Monday, April 18, 2011
A Story Of Love To My Son
If I had drawn a plan, written a dialog, drawn a sketch, or outlined a story, I could have never even come close to what he has become. To how perfect he is to me. He is the kindest, sweetest, most compassionate, intelligent son a mother could ever want. He is also flawed in many ways, but rarely can I admit that. I am blind to most everything but the good in him.
The path he has taken since birth has not been easy. The first two years of his life were spent with ear infections, two tubal surgeries and every antibiotic known to man. Allergies would plague him for the better part of his life. As well as migraines from the time he was eight years old, that would take a grown man down. He would define and discover himself later in his teenage years. Define and fit into a lifestyle that would scare me to death. But one that I knew, was necessary for him to be happy.

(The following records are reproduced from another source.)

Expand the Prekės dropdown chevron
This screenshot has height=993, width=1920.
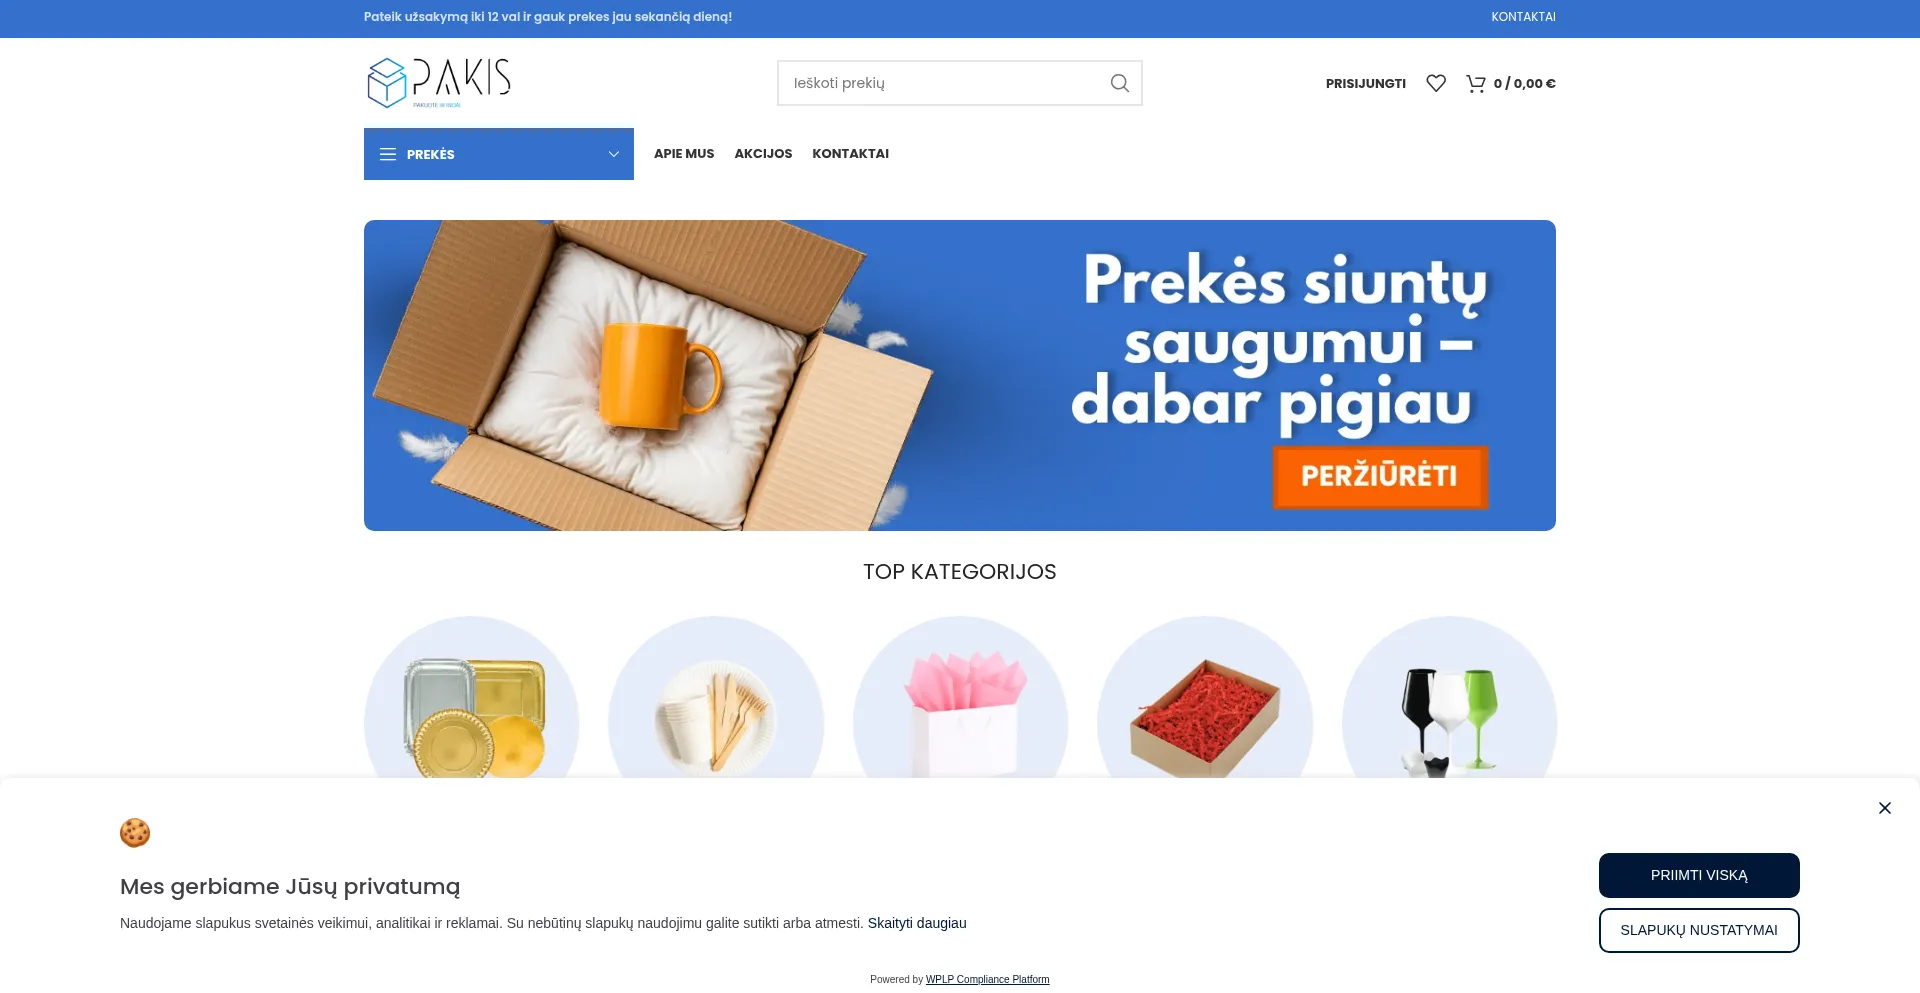point(614,154)
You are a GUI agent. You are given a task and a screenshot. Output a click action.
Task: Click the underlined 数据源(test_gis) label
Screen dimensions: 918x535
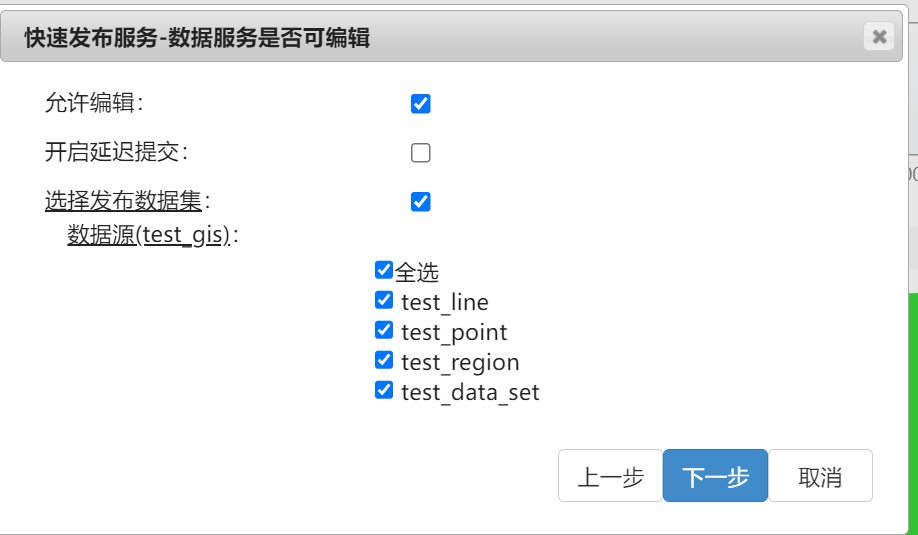point(148,235)
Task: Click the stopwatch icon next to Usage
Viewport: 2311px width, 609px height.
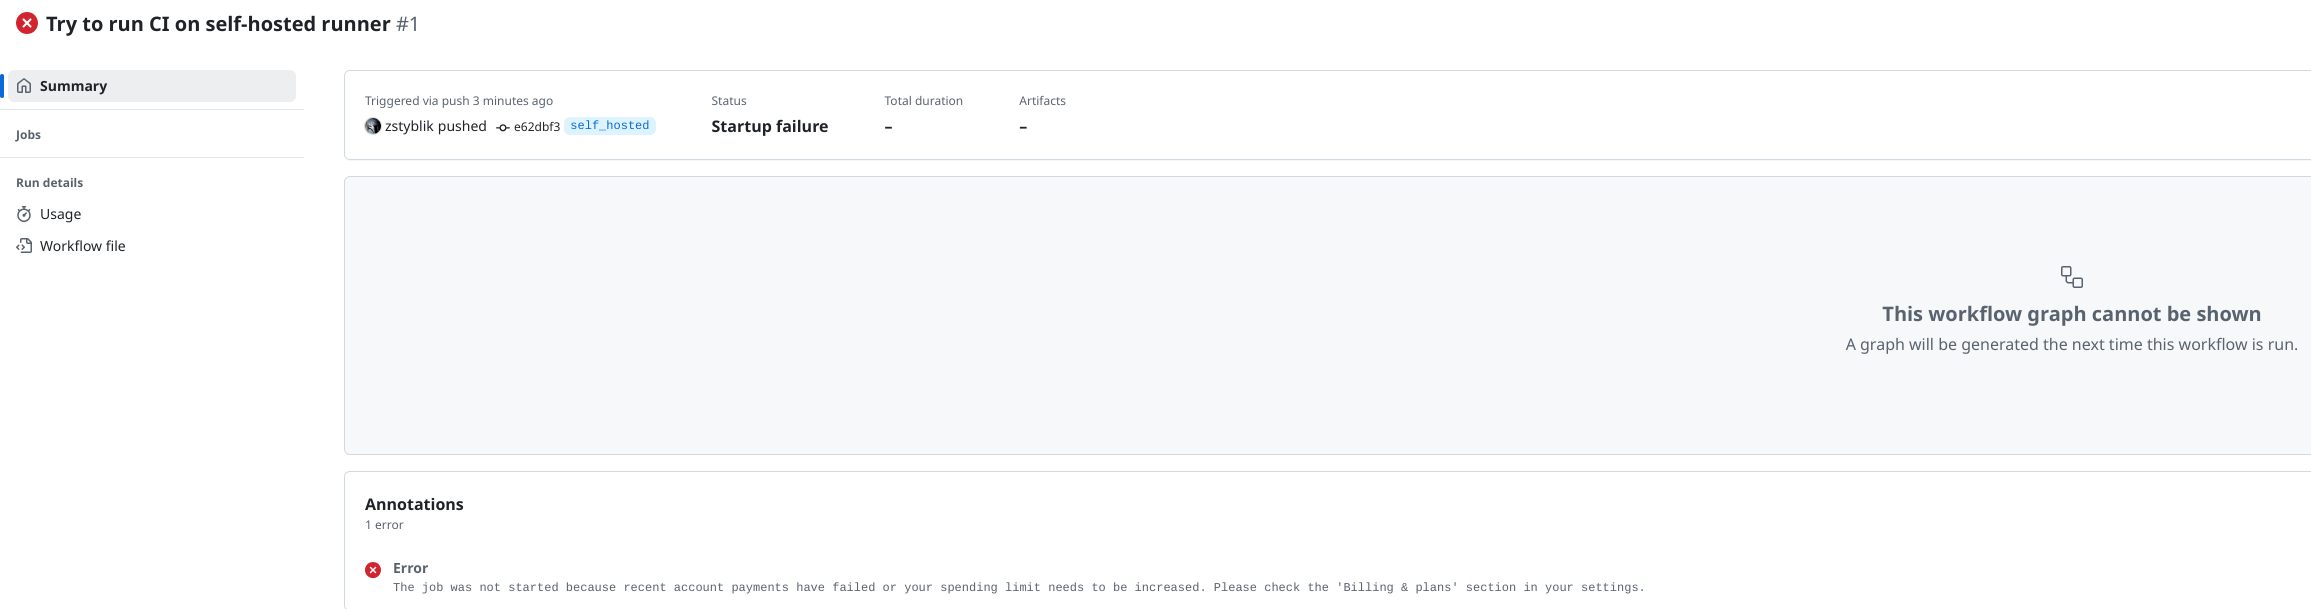Action: (24, 214)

All the while excelling in a manner I could have never imagined. Working from the time he was fifteen years old, while dually attending high school, and college. Then at the young age of 18 years old, moving away from home. Finishing college, then taking a rest, and working a full time job. Almost three years later, he would find himself again. Apply to colleges to obtain his Masters Degree. And move away from home again. This time to another city. Another state.
My baby son is grown now. And he expressed to me just last night, how happy and exciting it is for him to turn 25 years old. So strange how the very same thing can mean such different things to two people who are so close. While I am so proud to see him grown and successful, it's just yet another step away from me. Another step in another direction, towards another lifetime. A lifetime, that will include me less and less as time moves on.
The first night Joshua was born, the nurse brought him in to me. Back then, babies did not stay in the room with you. And for whatever reason, the nurse lost track of time and left him with me for over hour longer than usual. As I lay in that hospital bed, with my teeny tiny baby laid up on my chest, sound asleep. There has never been a more peaceful feeling in my life. I have never felt so close to one human being as I did in that extra hour. Silent tears rolled down my face as I rubbed his back, and felt his gentle breathing. I knew, at that minute, I would never do anything that important again. I knew, I was meant to be this little boys mother and he was meant to be my son. I knew the love I had for him in that moment, could never be any stronger, no matter how much time should pass.
Happy Birthday Joshua Ray Helms. You have given me so many blessings. You helped make my world complete from the minute you took a breath. Today is the same as twenty five years ago. I could not love you more if I tried.